The Pentagon faces a hyrda-headed challenge in seeking to support personal growth and development while maintaining relentless operations with unsustainable overhead and antiquated systems. The solution is the broad-scale modernization of human capital management across the department. There is a need to move from a personnel system that works like a blunt instrument and focuses on filling large career areas, to one that uses leading-edge policies and systems to work as a kind of scalpel, focused and targeted on managing individuals and the most pressed career areas. This effort would be the equivalent of moving to a new generation weapons acquisition system, and will require a similar kind of active attention.

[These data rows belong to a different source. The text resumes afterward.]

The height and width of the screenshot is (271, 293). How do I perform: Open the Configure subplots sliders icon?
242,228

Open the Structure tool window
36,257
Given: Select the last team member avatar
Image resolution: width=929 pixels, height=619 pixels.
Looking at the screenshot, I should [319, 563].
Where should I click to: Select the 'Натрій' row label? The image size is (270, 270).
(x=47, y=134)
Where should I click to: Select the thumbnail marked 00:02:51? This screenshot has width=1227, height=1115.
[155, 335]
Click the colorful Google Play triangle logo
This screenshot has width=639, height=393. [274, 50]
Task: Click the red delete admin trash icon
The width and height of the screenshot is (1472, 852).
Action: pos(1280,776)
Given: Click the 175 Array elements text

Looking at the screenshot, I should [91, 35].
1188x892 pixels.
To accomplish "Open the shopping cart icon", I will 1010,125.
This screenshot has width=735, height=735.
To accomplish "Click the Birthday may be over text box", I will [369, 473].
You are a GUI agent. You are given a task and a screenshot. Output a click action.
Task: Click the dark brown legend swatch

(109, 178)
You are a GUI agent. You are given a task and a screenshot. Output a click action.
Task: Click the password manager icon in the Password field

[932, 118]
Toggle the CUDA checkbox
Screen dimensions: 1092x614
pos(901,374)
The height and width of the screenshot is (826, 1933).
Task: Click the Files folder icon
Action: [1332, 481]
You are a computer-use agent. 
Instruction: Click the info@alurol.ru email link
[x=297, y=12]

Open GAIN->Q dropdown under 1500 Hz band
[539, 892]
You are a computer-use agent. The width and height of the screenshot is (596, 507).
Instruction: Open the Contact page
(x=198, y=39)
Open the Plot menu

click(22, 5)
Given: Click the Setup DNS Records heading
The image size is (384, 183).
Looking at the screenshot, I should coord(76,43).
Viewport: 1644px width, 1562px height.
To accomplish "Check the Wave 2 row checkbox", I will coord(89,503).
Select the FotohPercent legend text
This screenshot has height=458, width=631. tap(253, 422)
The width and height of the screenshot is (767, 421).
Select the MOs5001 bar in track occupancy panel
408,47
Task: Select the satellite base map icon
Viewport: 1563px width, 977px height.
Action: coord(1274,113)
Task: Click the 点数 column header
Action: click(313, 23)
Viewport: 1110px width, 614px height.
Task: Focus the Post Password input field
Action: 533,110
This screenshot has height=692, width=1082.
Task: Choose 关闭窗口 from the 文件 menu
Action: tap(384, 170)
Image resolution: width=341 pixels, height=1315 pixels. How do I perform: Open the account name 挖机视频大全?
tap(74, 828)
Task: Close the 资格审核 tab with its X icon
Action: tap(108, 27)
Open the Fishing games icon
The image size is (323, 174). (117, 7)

Some of the hallmarks of the old system will need to change. As an example, moving people less and keeping them at the current rank longer could bring some stability to the frenetic pace of a military career.
Part of the solution is about going back to basics in human capital management, like making sure the force mix is correct and that the right people are in the right jobs. Assigning some of the high-demand missions to the National Guard and reserves, who can stay in their units and maintain their career focus, would make a great deal of sense. The military also should continue to rely on federal civilian employees and contractors, who can often carry out some tasks more cost-effectively than their uniformed counterparts.
Because the system is codified in law, Congress has a leading role to play in this effort. Through a series of hearings, discussions and floor debates, Congress could explore these challenges in great depth and seek out reform ideas that might have far-reaching effects for tens of thousands of men and women. Congress also must make the spending decisions through the appropriations process, determining, for example, how much money should be devoted to replacing outdated software and IT systems.
The Pentagon has the focus of this reform effort dead-on: setting up the men and women of the U.S. military for success. The U.S. military was once seen as the gold standard for human resources management, getting the nation's best and holding on to those amazing men and women, all while providing the support their families deserve. It is time for the department to recapture that excellence.
Daniel Ginsberg is a former assistant secretary of the Air Force for manpower and reserve affairs and a member of the adjunct staff at the nonprofit, nonpartisan RAND Corp. Ray Conley is a senior management scientist at RAND.